Long-time readers of Tet Zoo will perhaps be aware of my efforts, beginning in 2012 or something like that, to depict in a montage the diversity of crocodylomorphs extinct and extant. This whole thing actually started way back in 2001 when I published a terse but adequate review article of crocodylomorph diversity in Geology Today (Naish 2001).
Caption: low-res section of the Crocodylomorph Empire poster. Now on sale, right now only for collection at DinoCon 2026.
My aim since then has been to publish a big review of crocodylomorph diversity and fossil history. Maybe that’ll happen one day but you can understand that the topic is considered sufficiently niche that publishers generally don’t want to commit to an entire book on the group. Anyway, various versions of the montage have appeared since I compiled it, including in museum displays, on a T-shirt and in online articles.
Caption: old versions of my big croc montage, this being the ‘vertical’ version designed for t-shirts… hence the hilarious text at right. Yes, there actually are people who own t-shits with this very design. I do.
Caption: the more horizontal version of the montage, this one showing several variants of the animals that I later became unhappy with and replaced, the metriorhynchids in particular.
In 2014, Jeff Martz – best known for his work on aetosaurs, an armour-plated group of Triassic croc-line archosaurs – liked the montage sufficiently that he opted to colour it, meaning that we have a new and improved version, much more attractive than my black-and-white original. It looked so good that Jeff and I discussed plans to make it the main focal point of a big, croc-themed poster. And, thus, more than ten years later… here we are. Yes, it’s taken me years to put this together, but I’ve finally done it. The montage is at the core and the main feature, but there are discussions of anatomy, skull diversity, croc nomenclature and phylogeny overall, and individual pieces of text on the featured taxa too. It should be obvious that this is a visual treat to those interested in these animals, or in archosaurs or reptiles more broadly.
A downside of the fact that Jeff worked with my 2014 version is that a few of the animals look technically incorrect for 2026, mostly because my drawings were based on information that’s now been superseded by new finds and publications. This is all explained within the text of the poster: it’s a necessary consequence of effort to depict fossil animals in life that views become out of date.
Caption: three enormous, diverse crocodylomorph groups are wholly extinct, though notosuchians persisted to relatively recently (the Pliocene). The life reconstructions and skull drawings here all feature on the poster.
Crocodylomorph, crocodyliform, crocodylian; and what is a ‘crocodile’? A topic I’ve aimed to emphasize here at Tet Zoo – thus far with limited success due, in part, to the loss of so much material published at ver 2 and 3 – is the massive diversity of fossil crocodylomorphs. The archaic ‘sphenosuchians’ of the Triassic and Jurassic and the ‘protosuchians’ of the Triassic, Jurassic and Cretaceous (neither group appears to be a clade) are extremely different from living members of this group, and the thalattosuchian, notosuchian and tethysuchian radiations – all wholly extinct – have proved enormous and complex and all contain species, again, very different from their extant cousins.

- **Data provided**

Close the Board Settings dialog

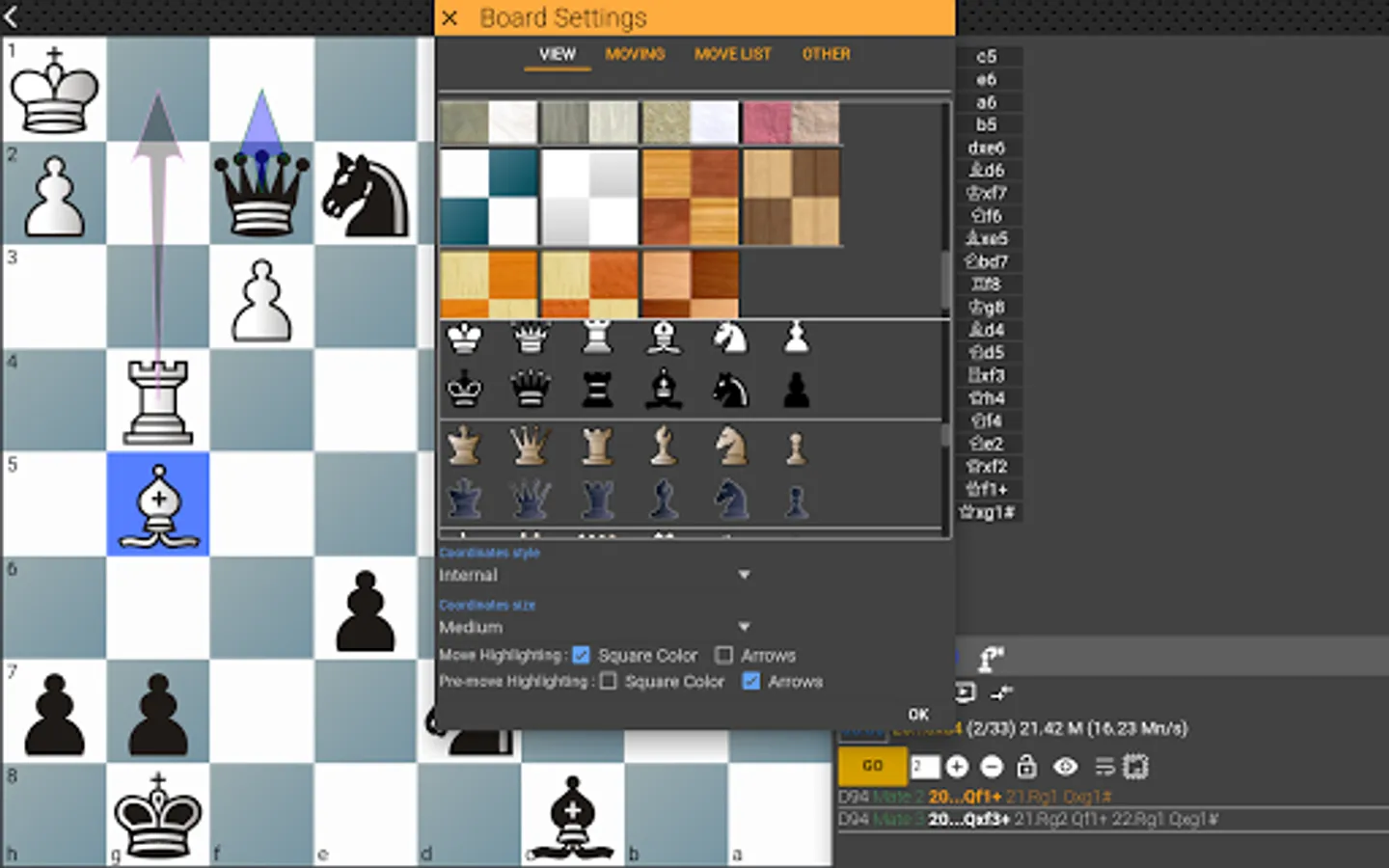[x=449, y=17]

- **Directive 1**
Update the crocodylomorph poster post by giving everything from "A downside of" down to "on the poster." again, with "poster" changed to "wall chart".
- **Directive 2**
In the crocodylomorph poster post, which group is Jeff Martz best known for his work on?
- **Directive 3**
Carry on writing the crocodylomorph poster post from its last sentence.

- **Exercise result 1**
A downside of the fact that Jeff worked with my 2014 version is that a few of the animals look technically incorrect for 2026, mostly because my drawings were based on information that’s now been superseded by new finds and publications. This is all explained within the text of the wall chart: it’s a necessary consequence of effort to depict fossil animals in life that views become out of date.
Caption: three enormous, diverse crocodylomorph groups are wholly extinct, though notosuchians persisted to relatively recently (the Pliocene). The life reconstructions and skull drawings here all feature on the wall chart.

- **Exercise result 2**
Aetosaurs.

- **Exercise result 3**
Caption: a simplified cladogram from the poster, used to show the difference between the terms Crocodylomorpha, Crocodyliformes, and Crocodylia.
The terminology of these animals – I’ve addressed this several times at Tet Zoo but still need to keep doing it – is confusing but the majority of workers follow the Benton & Clark (1988) system. ‘Crocodilia’ has been sufficiently vague across its history that Clark (in Benton & Clark 1988) opted to restrict Crocodylia (which is the more correct spelling in view of the generic name it’s based on) to the crown-group, Crocodyliformes being used for all ‘crocodylian-like’ lineages and Crocodylomorpha for the whole lot. This is why I refer to all of these animals as ‘crocodylomorphs’: I opt not to use ‘crocodilian’ at all anymore, and ‘crocodylian’ should only be applied to the crown.
Adding further complexity is that some palaeontologists – including the Benton of Benton & Clark (1988)! – have pushed back on this system and have argued that we should use Crocodylia in place of Crocodylomorpha. I agree with Brochu et al. (2009) that this is a stupendously bad idea at this point in the game. And I wish that palaeontologists would wean themselves off the frustrating habit of just calling everything a ‘crocodile’. An alligator is unambiguously not a crocodile, ergo extinct crocodylomorphs sure aren’t either. Crocodiles are a specific group within Crocodylia, and not an especially old one in geological terms.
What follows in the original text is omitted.